Nancy Crews' company is caught squarely in the cross hairs of America's current military buildup in the Persian Gulf.
Custom Manufacturing & Engineering Inc.™ (CME™) , the firm she established nearly six years ago as a spin-off from Lockheed Martin Corp., won $15.5 million worth of defense contracts last year to produce an intelligence sensor system. The vast majority of Custom Manufacturing's business comes from the U.S. government.
While an impending war against Iraq creates opportunity for the 131-employee company, another problem could crop up in the process, Crews said.
At least 10 percent of her personnel are members of armed forces reserve and National Guard units who could be called into full-time active duty if the military effort escalates.
So far, only one of the affected employees has been called into duty, and another has given notice that his unit might be activated soon, said Crews. Another dozen employees are Guard members and reservists, she said.
Crews' management team already has met to determine how those jobs can be temporarily back-filled if necessary, but doing so isn't as simple as posting a "help wanted" ad, she said.
"The biggest problem you have is with skill sets," Crews said. Not all of Custom Manufacturing's reservist employees are engineers, but those that are possess the kind of knowledge and experience that is as necessary to a war effort as to a designer and maker of instrumentation devices.
Further complicating the process is the fact that the replacement workers for nine of the 14 positions would require security clearances from the Department of Defense to work on its contracts, Crews said.
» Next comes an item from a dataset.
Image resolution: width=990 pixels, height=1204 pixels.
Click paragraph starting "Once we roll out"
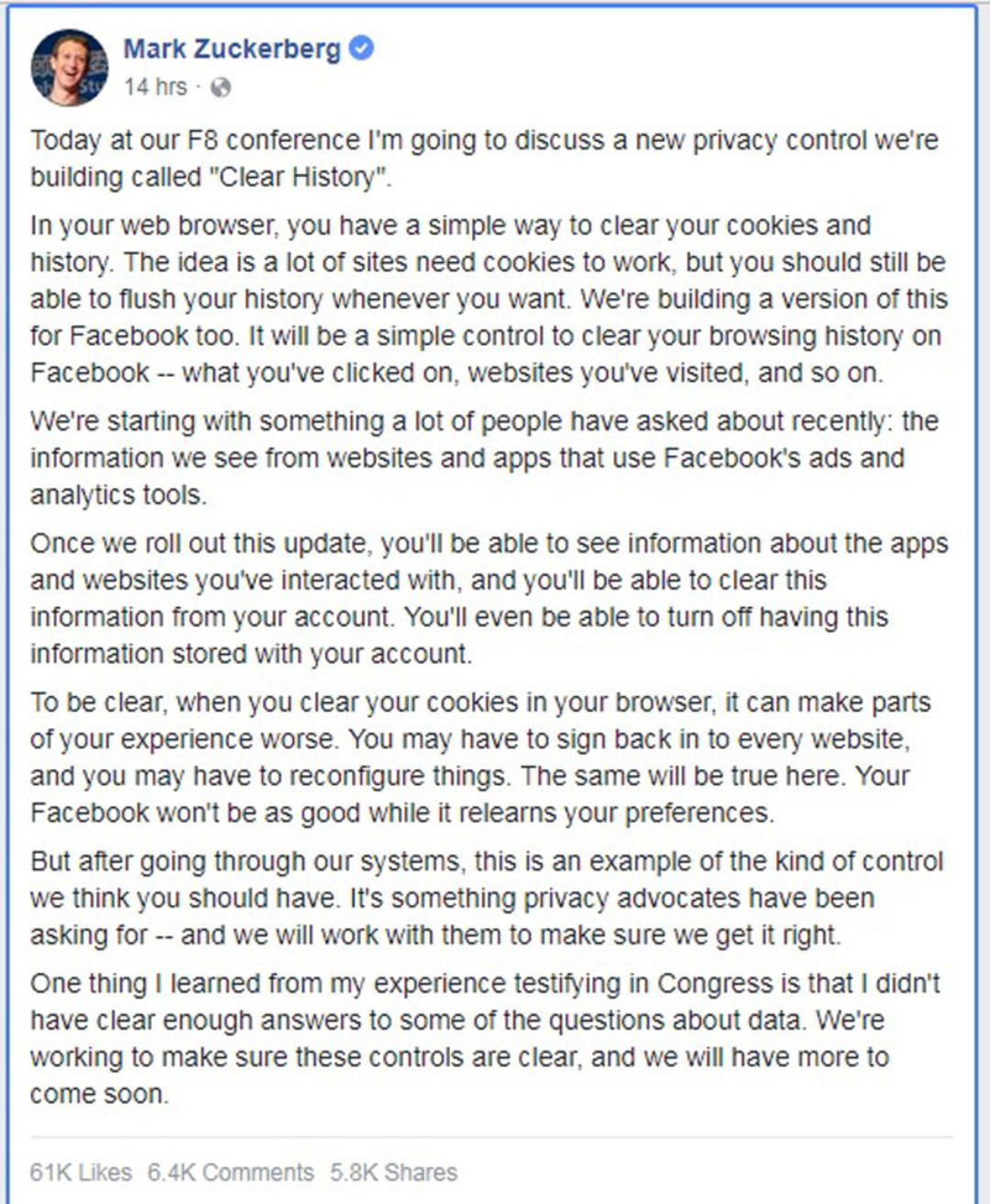click(x=489, y=598)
Those workers would need prior clearance before going to work at Custom Manufacturing, or go through the time-consuming department process, she said.
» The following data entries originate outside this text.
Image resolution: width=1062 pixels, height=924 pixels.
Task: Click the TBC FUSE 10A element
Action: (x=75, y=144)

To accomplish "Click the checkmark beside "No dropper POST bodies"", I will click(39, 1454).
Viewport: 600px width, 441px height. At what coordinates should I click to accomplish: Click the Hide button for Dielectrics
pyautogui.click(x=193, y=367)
"You lose a little momentum going forward," said Crews, whose firm nearly tripled its annual revenue to $7 million in 2001. Custom Manufacturing was ranked at No. 27 among the top 75 women-owned businesses in The Business Journal 2003 Book of Lists.
Guard and reserve call-ups have the potential to hit smaller firms like Custom Manufacturing the hardest.
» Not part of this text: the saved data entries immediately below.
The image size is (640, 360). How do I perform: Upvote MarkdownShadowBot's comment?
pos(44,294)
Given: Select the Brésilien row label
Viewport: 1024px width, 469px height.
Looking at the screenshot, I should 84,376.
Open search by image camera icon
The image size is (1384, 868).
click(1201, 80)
Larger corporations can get by without hundreds or even thousands of employees for extended periods, but such losses take up a greater percentage of the work force for small, independent companies.
For example, United Parcel Service Inc. has 561 employees mobilized so far among a group of 4,000 to 5,000 who are reservists — and that's out of a total of 320,000 U.S. employees. And Marriott International Inc. has had only 62 of 12,250 reserve-member workers called up, a report in The Wall Street Journal shows.
However, small firms tend to be a little more resilient in adjusting to such lengthy absences, say local experts.
"Small businesses run very lean and mean," said Irene Hurst, director of the University of South Florida's Small Business Development Center in Tampa. "They are more flexible than bigger businesses, and they cross train."
Big or small, companies are bound by the same federal regulations regarding protection and reinstatement of reservists and Guard members who are called into active duty.
The Uniformed Services Employment and Re-employment Rights Act of 1994 provides protection against adverse employment actions by an employer if the action is motivated by a worker's military service. Employees have a five-year cumulative service limit under which they can leave for voluntary military service and still return to their jobs.
Employers are not required under USERRA to pay an employee on a military leave of absence, though many companies offer to pay the difference between a reservist's full-time salary and the amount received from the military for active duty.
Custom Manufacturing is able to allow time off for reservist employees during training periods but has never had to plan for potential long-term absences, said Crews. "We're looking to see what we need to provide for them," she said.